1524. Bacteriology of Infected, Subcutaneous Tissue in Diffuse Cellulitis and Foot Ulcer Infections in Patients with Diabetes Mellitus using Cultures and Molecular Identification Techniques
Session: Poster Abstract Session: Clinical Infectious Diseases: Diabetic Foot Infections
Saturday, October 10, 2015
Room: Poster Hall
  • Diabetic Foot Infections IDWeek 2015 poster.pdf (1.1 MB)
  • Background: The microbiology of diabetic foot infections remains poorly understood, and polymicrobial cultures result in unnecessarily broad antibiotic coverage.  This study compares the microbiology of cellulitis and infected foot ulcers in diabetics via bacterial culture and molecular methods at varying sample levels to attempt to delineate which organisms are likely causative.

    Methods: Single-center prospective case series from 2010 - 2011, involving 30 diabetic patients ≥18 years old, 9 with non-ulcer lower extremity cellulitis and 21 with an infected foot ulcer. Patients with cellulitis had a skin aspirate done for aerobic/anaerobic culture, pyrosequencing, and real-time polymerase chain reaction (RT-PCR). Patients with infected foot ulcers had superficial and deep ulcer tissue samples, and a skin biopsy of the adjacent cellulitis performed for aerobic/anaerobic culture and pyrosequencing.

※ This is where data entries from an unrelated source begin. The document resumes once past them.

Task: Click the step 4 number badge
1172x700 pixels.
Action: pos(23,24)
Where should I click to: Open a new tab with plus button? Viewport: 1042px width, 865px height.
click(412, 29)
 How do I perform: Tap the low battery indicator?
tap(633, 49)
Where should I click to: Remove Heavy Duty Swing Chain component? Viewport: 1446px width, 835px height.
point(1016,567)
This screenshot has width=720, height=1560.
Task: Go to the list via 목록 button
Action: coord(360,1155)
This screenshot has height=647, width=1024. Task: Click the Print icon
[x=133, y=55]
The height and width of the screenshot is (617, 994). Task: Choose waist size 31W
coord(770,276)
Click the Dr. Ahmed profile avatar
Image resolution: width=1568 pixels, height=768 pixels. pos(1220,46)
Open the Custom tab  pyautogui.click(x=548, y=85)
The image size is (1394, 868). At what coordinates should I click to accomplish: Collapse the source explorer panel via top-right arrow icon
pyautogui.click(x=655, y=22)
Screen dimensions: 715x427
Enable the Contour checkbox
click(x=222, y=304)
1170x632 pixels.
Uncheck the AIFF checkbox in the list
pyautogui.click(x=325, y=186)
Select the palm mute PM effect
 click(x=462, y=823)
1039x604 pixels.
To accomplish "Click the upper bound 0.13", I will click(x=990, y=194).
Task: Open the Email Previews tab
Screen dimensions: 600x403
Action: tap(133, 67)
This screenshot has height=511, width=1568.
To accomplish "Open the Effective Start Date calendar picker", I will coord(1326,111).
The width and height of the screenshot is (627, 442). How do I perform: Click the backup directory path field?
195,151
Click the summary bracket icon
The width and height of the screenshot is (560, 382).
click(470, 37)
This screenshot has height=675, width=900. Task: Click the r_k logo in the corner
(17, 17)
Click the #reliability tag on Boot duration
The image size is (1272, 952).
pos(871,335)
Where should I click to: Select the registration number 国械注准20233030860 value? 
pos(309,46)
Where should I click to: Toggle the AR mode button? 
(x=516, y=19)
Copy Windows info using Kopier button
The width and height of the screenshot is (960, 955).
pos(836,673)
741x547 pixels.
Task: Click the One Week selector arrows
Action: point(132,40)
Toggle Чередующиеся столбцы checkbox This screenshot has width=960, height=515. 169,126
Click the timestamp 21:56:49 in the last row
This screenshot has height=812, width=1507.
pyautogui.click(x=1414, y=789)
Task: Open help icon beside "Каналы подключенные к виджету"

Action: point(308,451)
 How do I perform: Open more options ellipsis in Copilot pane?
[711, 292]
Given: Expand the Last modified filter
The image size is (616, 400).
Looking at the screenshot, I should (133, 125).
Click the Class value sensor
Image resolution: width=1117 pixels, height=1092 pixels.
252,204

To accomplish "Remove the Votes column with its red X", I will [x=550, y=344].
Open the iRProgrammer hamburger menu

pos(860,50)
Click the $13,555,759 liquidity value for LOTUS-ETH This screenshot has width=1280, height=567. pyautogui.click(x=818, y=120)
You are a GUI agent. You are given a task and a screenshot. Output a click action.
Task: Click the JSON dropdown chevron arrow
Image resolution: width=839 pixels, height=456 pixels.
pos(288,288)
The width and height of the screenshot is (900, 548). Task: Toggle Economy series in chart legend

    Results: Cultures of subcutaneous aspirates of cellulitis showed no growth. RT-PCR yielded pathogenic bacteria in 89.0% of subcutaneous aspirates, identified as Streptococcus anginosus, MSSA, and Streptococcus agalactiae in decreasing frequency. For ulcer-related foot infections, cultures revealed fewer bacteria at deeper sample levels, with the predominant pathogens being MSSA, Streptococcus agalactiae, Streptococcus anginosus and Streptococcus viridans in all levels. Enterococcus spp. and anaerobes were also isolated in all levels, and deemed to be likely commensal organisms. Of note, Enterobacteriaceae were present in superficial ulcer cultures but infrequently isolated in skin biopsies. Pyrosequencing identified significantly more bacteria at all tissue levels in both patient populations, most of which are non-pathogenic, without improving the identification for pathogenic bacteria.

    Conclusion: In diabetics with infected ulcers and non-ulcer cellulitis, this study identified MSSA and Streptococcus spp. most frequently in all levels of soft tissue. Pyrosequencing yielded more commensal bacteria and is thus of limited utility. Gram-negative bacteria were isolated in superficial ulcer but decreased in frequency at deeper levels, with rare isolation in subcutaneous skin biopsy cultures, suggesting its role as colonizers.

    Dena El-Sayed, MD, Infectious Disease, Cedars-Sinai Medical Center, VA Greater Los Angeles, Olive View-UCLA Medical Center, Los Angeles, CA, Aksone Nouvong, DPM, Department of Podiatric Medicine and Surgery, VA Greater Los Angeles Healthcare System, Olive View-UCLA Medical Center, Los Angeles, CA, Paula Carlson, PhD, Infectious Diseases, VA Greater Los Angeles Healthcare System, Los Angeles, CA, Sydney Finegold, MD, VA Medical Center West Los Angeles, Infectious Diseases Section (111 F), Marina del Rey, CA and Arthur Jeng, MD, Infectious Diseases, Olive View-UCLA Medical Center, Sylmar, CA


    D. El-Sayed, Wyeth Pharmaceuticals (Pfizer): Grant Investigator , Research grant

    A. Nouvong, Wyeth Pharmaceuticals (Pfizer): Grant Investigator , Grant recipient

    P. Carlson, Wyeth Pharmaceuticals (Pfizer): Grant Investigator , Grant recipient

    S. Finegold, Wyeth Pharmaceuticals (Pfizer): Grant Investigator , Grant recipient

    A. Jeng, Wyeth Pharmaceuticals (Pfizer): Grant Investigator , Grant recipient

    Findings in the abstracts are embargoed until 12:01 a.m. PDT, Wednesday Oct. 7th with the exception of research findings presented at the IDWeek press conferences.